On January 25, 2013, the Company sold 400,000 shares of Special Series D Preferred Stock, par value $1 per share (“Series D Preferred”) for an aggregate purchase price of $20 million. Series D Preferred has a liquidation preference of $50 per share and accrues dividends on this amount at an annual rate of 3% through April 30, 2014 and, thereafter, at an annual rate equal to 370 basis points above the 3-Month LIBOR. Dividends are cumulative and payable quarterly. Accrued dividends at May 3, 2014 and April 27, 2013 were $90,000 and $141,000, respectively. The Series D Preferred is nonvoting and redeemable at the option of the Company beginning May 1, 2014 at $50 per share. The net proceeds of $19.7 million were used to repay borrowings under the Credit Facilities. In addition, the Company has 150,000 shares of Series C Preferred Stock, par value $1 per share, which are held as treasury stock and, therefore, such shares have no liquidation value.


On May 2, 2014, the Company redeemed 160,000 shares of Series D Preferred, representing 40% of the amount outstanding, for an aggregate price of $8 million plus accrued dividends. In connection therewith, the Company accreted and charged to retained earnings $118,000 of original issuance costs, which was deducted from income available to common shareholders for earnings per share calculation. In conjunction with the partial redemption, the annual dividend rate on the outstanding Series D Preferred was reduced to 2.5% for the twelve month period beginning May 1, 2014. In evaluating the impact of the rate change, the Company determined that the related fair value change was immaterial and that no adjustment was required.

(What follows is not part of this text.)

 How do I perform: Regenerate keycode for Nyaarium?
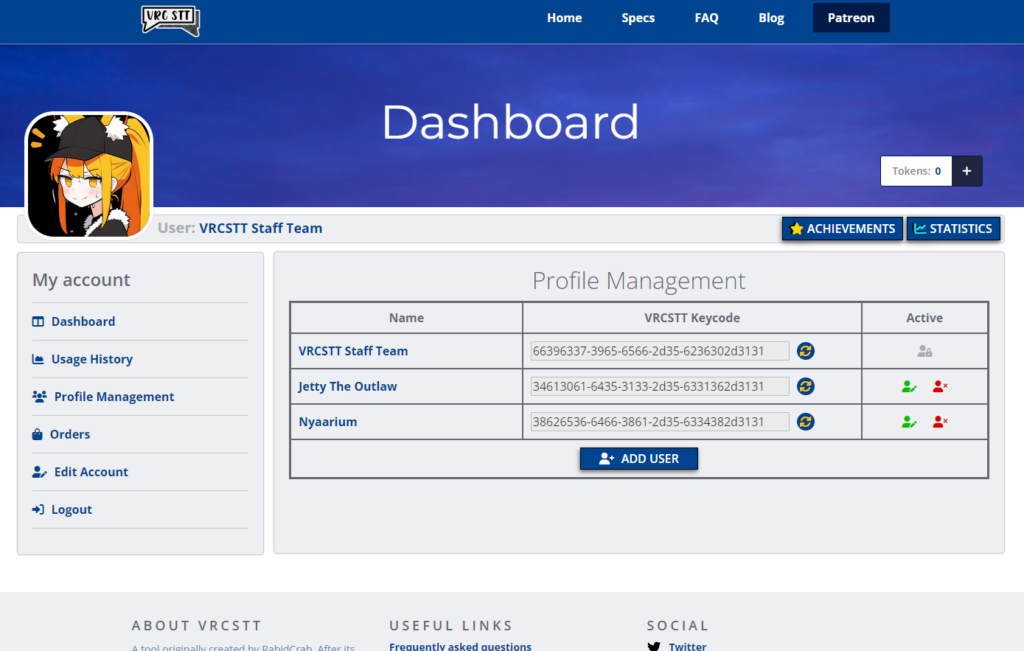coord(805,422)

In April 2012, the Board of Directors authorized an increase in the Company’s Stock Buyback Program from 800,000 to 1.6 million shares of common stock. As of May 3, 2014, 502,060 shares were purchased under the program and 1,097,940 shares were available for purchase. There were no shares purchased during the last three fiscal years.


The Company is a party to a management agreement with Corporate Management Advisors, Inc. (“CMA”), a corporation owned by our Chairman and Chief Executive Officer. This agreement was originated in 1991 for the efficient use of management of two public companies at the time. In 1994, one of those public entities, through a merger, no longer was managed in this manner. Under the terms of the agreement, CMA provides, subject to the direction and supervision of the Board of Directors of the Company, (i) senior corporate functions (including supervision of the Company’s financial, legal, executive recruitment, internal audit and management information systems departments) as well as the services of a Chief Executive Officer and Chief Financial Officer, and (ii) services in connection with acquisitions, dispositions and financings by the Company, including identifying and profiling acquisition candidates, negotiating and structuring potential transactions and arranging financing for any such transaction. CMA, through its personnel, also provides, to the extent possible, the stimulus and creativity to develop an innovative and dynamic persona for the Company, its products and corporate image. In order to fulfill its obligations under the management agreement, CMA employs numerous individuals, whom, acting as a unit, provide management, administrative and creative functions for the Company. The management agreement provides that the Company will pay CMA an annual base fee equal to one percent of the consolidated net sales of the Company, and further provides that the Compensation and Stock Option Committee and the Board of Directors may from time to time award additional incentive compensation to CMA. The Board of Directors on numerous occasions contemplated incentive compensation and, while shareholder value has increased over 2,000% since the inception of this agreement, no incentive compensation has been paid. We incurred management fees to CMA of $6.4 million for Fiscal 2014, $6.6 million for Fiscal 2013 and $6.3 million for Fiscal 2012. Included in accounts payable were amounts due CMA of $1.6 million at May 3, 2014 and $3.1 million at April 27, 2013.